Task:
Could you copy the data below word for word, beginning with the line that contains "Viewport: 310px width, 121px height." and continuing through the final line?

The data:
__________
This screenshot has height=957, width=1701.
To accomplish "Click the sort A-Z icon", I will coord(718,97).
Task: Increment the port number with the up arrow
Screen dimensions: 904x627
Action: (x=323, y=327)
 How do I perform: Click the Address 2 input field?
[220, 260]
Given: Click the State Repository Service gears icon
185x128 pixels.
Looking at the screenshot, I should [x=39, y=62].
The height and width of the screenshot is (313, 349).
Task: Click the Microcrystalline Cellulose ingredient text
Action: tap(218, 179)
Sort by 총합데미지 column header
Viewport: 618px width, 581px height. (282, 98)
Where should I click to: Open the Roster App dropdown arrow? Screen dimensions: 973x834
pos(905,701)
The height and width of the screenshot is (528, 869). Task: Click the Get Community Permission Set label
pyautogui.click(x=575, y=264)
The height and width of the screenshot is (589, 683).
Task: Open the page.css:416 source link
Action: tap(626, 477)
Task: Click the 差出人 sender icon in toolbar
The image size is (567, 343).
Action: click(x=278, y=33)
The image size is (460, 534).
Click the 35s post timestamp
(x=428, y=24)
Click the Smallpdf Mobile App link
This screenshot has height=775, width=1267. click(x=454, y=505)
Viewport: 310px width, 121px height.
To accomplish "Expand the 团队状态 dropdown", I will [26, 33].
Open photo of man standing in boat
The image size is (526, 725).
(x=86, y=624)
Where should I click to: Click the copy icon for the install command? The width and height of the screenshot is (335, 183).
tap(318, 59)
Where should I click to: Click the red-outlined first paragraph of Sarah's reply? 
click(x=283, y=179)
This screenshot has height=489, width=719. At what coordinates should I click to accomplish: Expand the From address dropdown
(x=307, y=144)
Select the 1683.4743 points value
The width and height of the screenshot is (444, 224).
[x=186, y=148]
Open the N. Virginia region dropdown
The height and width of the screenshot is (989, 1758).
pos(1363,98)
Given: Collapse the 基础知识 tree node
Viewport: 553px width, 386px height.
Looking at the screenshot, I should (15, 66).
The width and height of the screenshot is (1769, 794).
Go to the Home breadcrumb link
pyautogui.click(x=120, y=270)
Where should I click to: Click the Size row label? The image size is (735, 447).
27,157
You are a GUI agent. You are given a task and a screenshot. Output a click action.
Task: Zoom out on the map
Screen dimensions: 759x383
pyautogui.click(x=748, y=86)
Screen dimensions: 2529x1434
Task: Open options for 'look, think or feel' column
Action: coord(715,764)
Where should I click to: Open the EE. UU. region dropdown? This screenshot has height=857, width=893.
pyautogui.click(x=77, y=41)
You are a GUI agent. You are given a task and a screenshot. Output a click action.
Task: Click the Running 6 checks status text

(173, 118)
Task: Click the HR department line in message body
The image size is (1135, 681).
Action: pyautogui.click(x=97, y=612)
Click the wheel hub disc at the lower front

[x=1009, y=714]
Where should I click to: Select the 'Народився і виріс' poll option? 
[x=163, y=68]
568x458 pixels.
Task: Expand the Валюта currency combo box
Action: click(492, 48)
__________
Answer to the exercise:
Viewport: 310px width, 121px height.
To accomplish "Expand the 团队状态 dropdown", I will [26, 33].
Open photo of man standing in boat
The image size is (526, 725).
(x=86, y=624)
Where should I click to: Click the copy icon for the install command? The width and height of the screenshot is (335, 183).
tap(318, 59)
Where should I click to: Click the red-outlined first paragraph of Sarah's reply? 
click(x=283, y=179)
This screenshot has height=489, width=719. At what coordinates should I click to accomplish: Expand the From address dropdown
(x=307, y=144)
Select the 1683.4743 points value
The width and height of the screenshot is (444, 224).
[x=186, y=148]
Open the N. Virginia region dropdown
The height and width of the screenshot is (989, 1758).
pos(1363,98)
Given: Collapse the 基础知识 tree node
Viewport: 553px width, 386px height.
Looking at the screenshot, I should (15, 66).
The width and height of the screenshot is (1769, 794).
Go to the Home breadcrumb link
pyautogui.click(x=120, y=270)
Where should I click to: Click the Size row label? The image size is (735, 447).
27,157
You are a GUI agent. You are given a task and a screenshot. Output a click action.
Task: Zoom out on the map
Screen dimensions: 759x383
pyautogui.click(x=748, y=86)
Screen dimensions: 2529x1434
Task: Open options for 'look, think or feel' column
Action: coord(715,764)
Where should I click to: Open the EE. UU. region dropdown? This screenshot has height=857, width=893.
pyautogui.click(x=77, y=41)
You are a GUI agent. You are given a task and a screenshot. Output a click action.
Task: Click the Running 6 checks status text

(173, 118)
Task: Click the HR department line in message body
The image size is (1135, 681).
Action: pyautogui.click(x=97, y=612)
Click the wheel hub disc at the lower front

[x=1009, y=714]
Where should I click to: Select the 'Народився і виріс' poll option? 
[x=163, y=68]
568x458 pixels.
Task: Expand the Валюта currency combo box
Action: click(492, 48)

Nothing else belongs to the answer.